━━━ Provided data ━━━
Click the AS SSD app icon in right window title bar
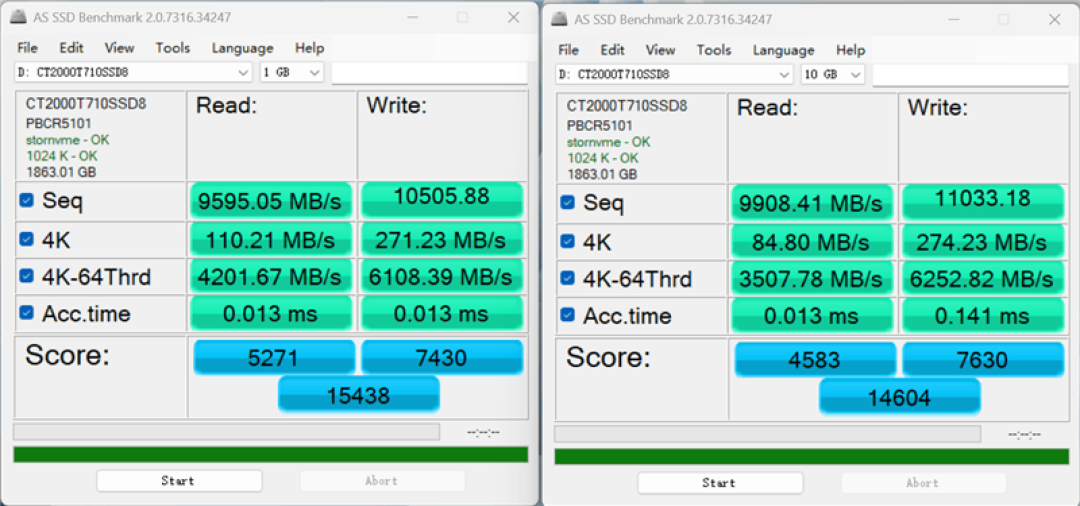Screen dimensions: 1080x506 pyautogui.click(x=561, y=19)
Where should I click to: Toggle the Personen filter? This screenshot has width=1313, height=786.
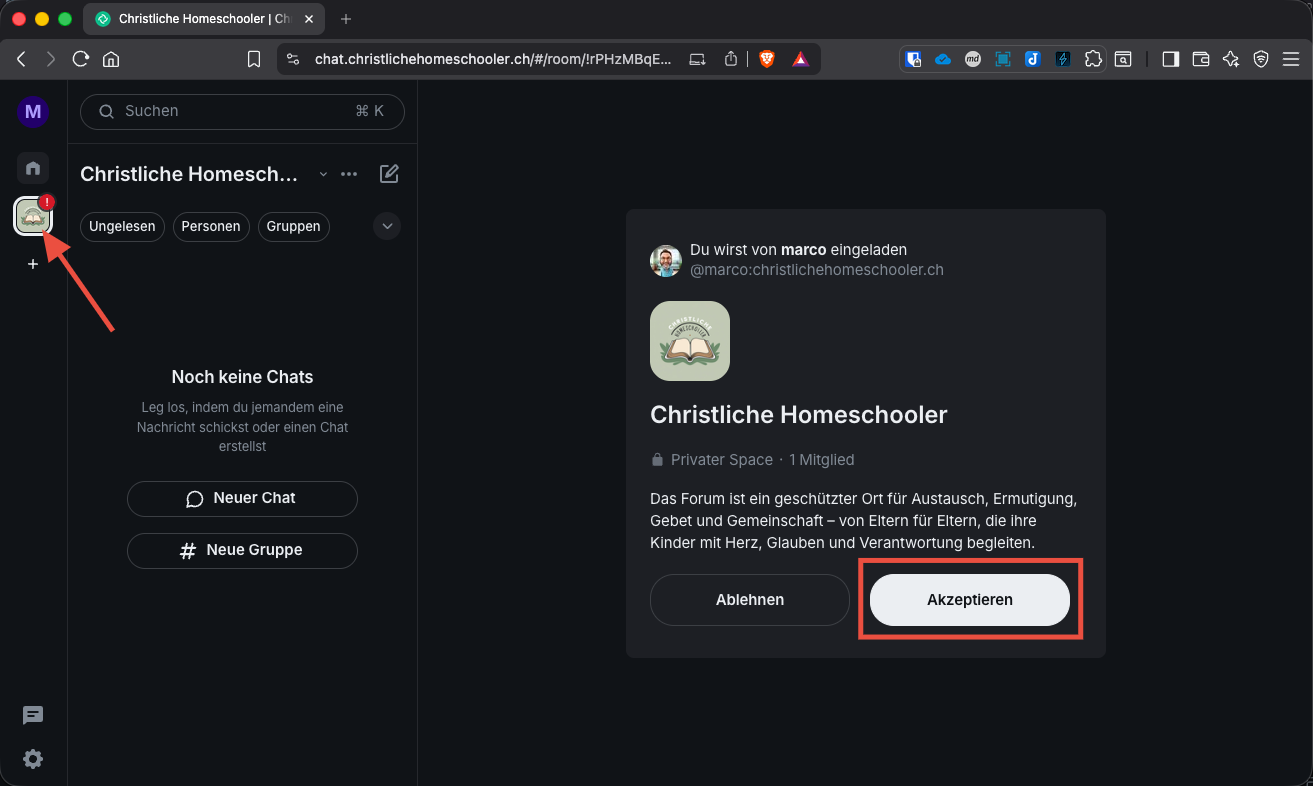[211, 227]
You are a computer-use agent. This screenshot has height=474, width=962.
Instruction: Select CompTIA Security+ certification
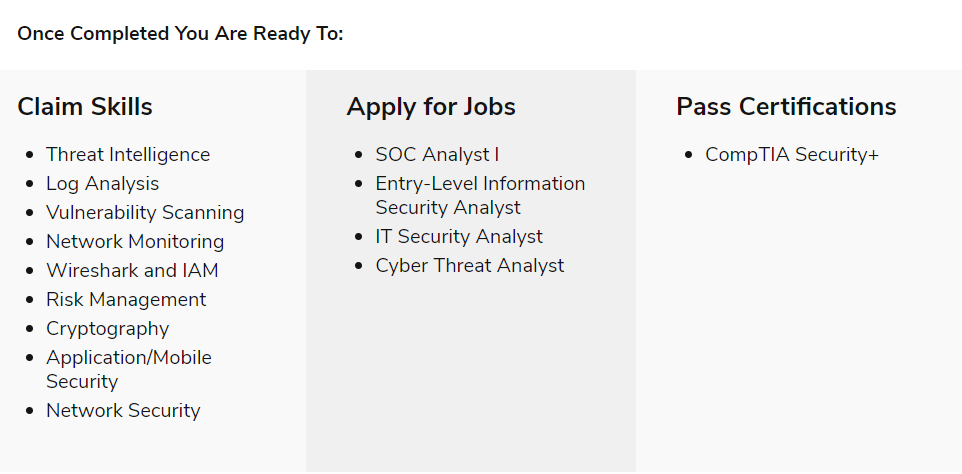pos(791,155)
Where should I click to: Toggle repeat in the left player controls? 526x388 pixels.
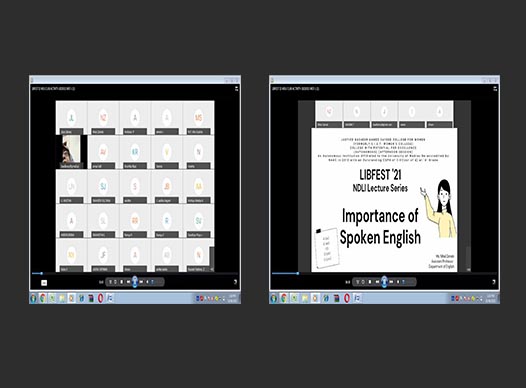tap(115, 282)
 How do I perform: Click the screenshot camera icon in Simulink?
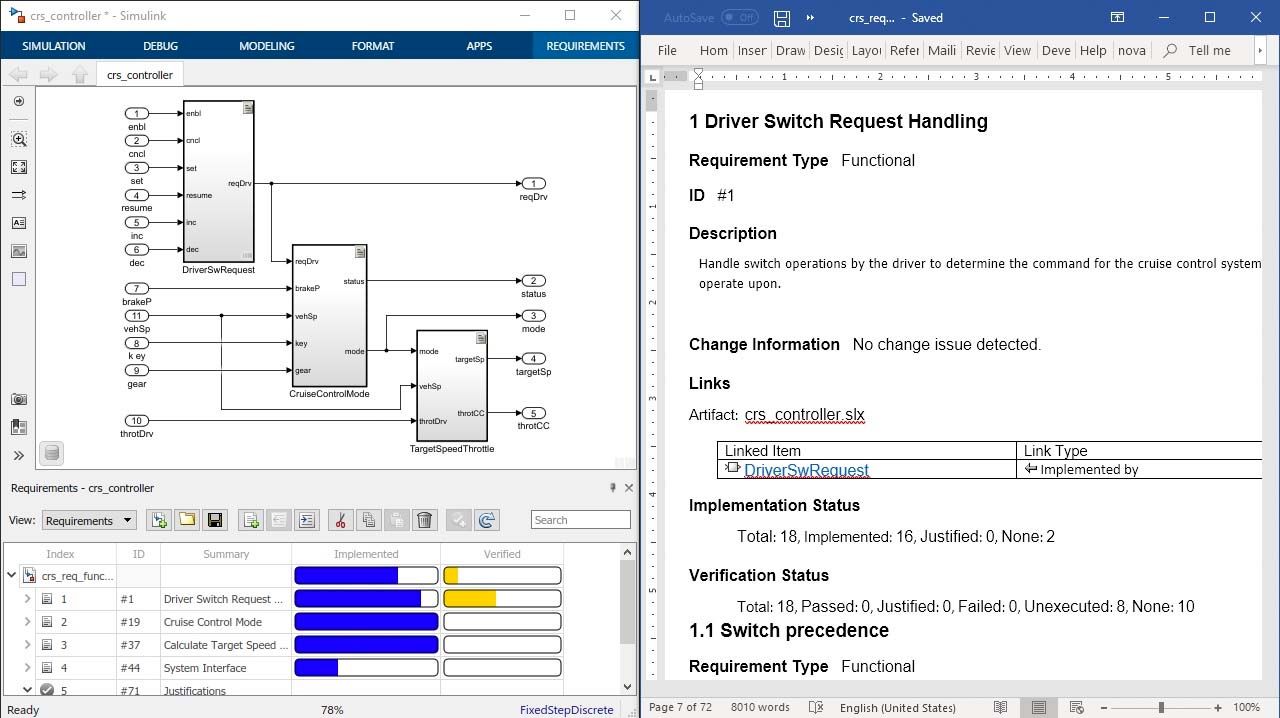(x=18, y=400)
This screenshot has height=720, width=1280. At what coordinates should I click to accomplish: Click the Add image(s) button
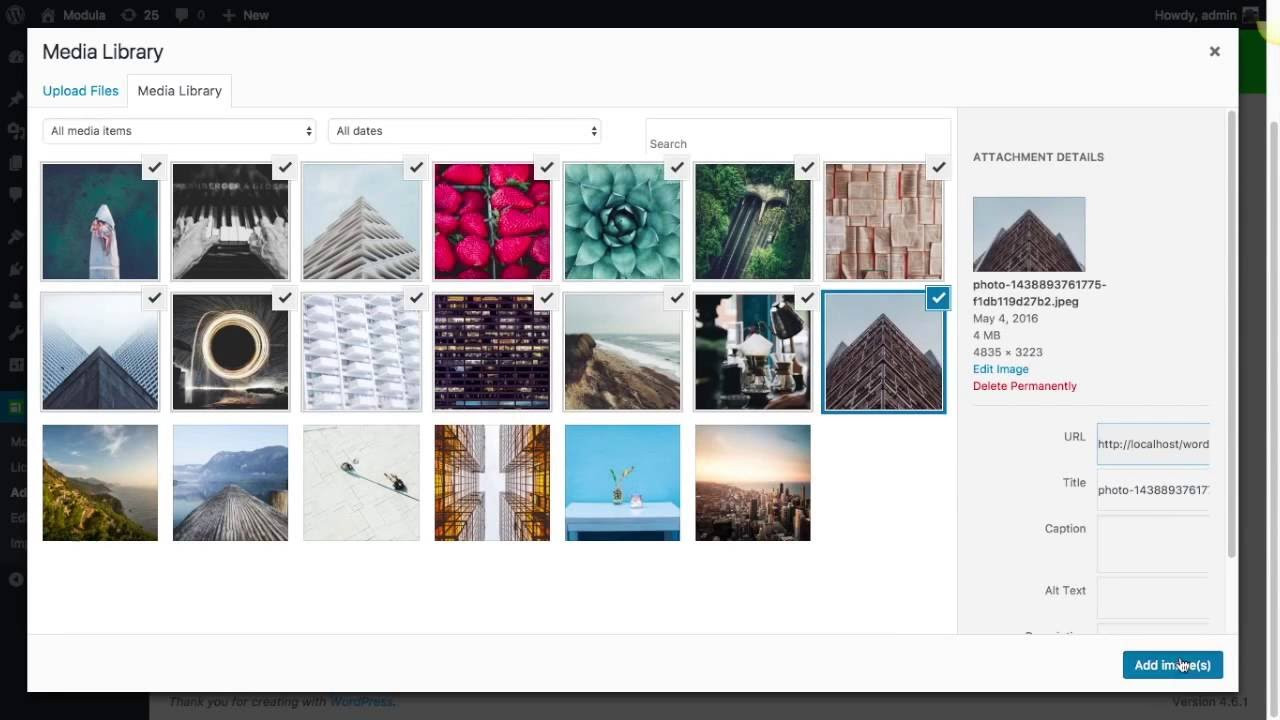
━━━
- Activity:
Keep pictures out and return the lines from the one containing "Where should I click to: Toggle the" through the end of the listing, both included, character for character.

- Problem solution:
Where should I click to: Toggle the Personen filter? This screenshot has width=1313, height=786.
[211, 227]
You are a computer-use agent. This screenshot has height=474, width=962.
Instruction: Select CompTIA Security+ certification
pos(791,155)
Where should I click to: Toggle repeat in the left player controls? 526x388 pixels.
tap(115, 282)
 How do I perform: Click the screenshot camera icon in Simulink?
(x=18, y=400)
This screenshot has height=720, width=1280. At what coordinates should I click to accomplish: Click the Add image(s) button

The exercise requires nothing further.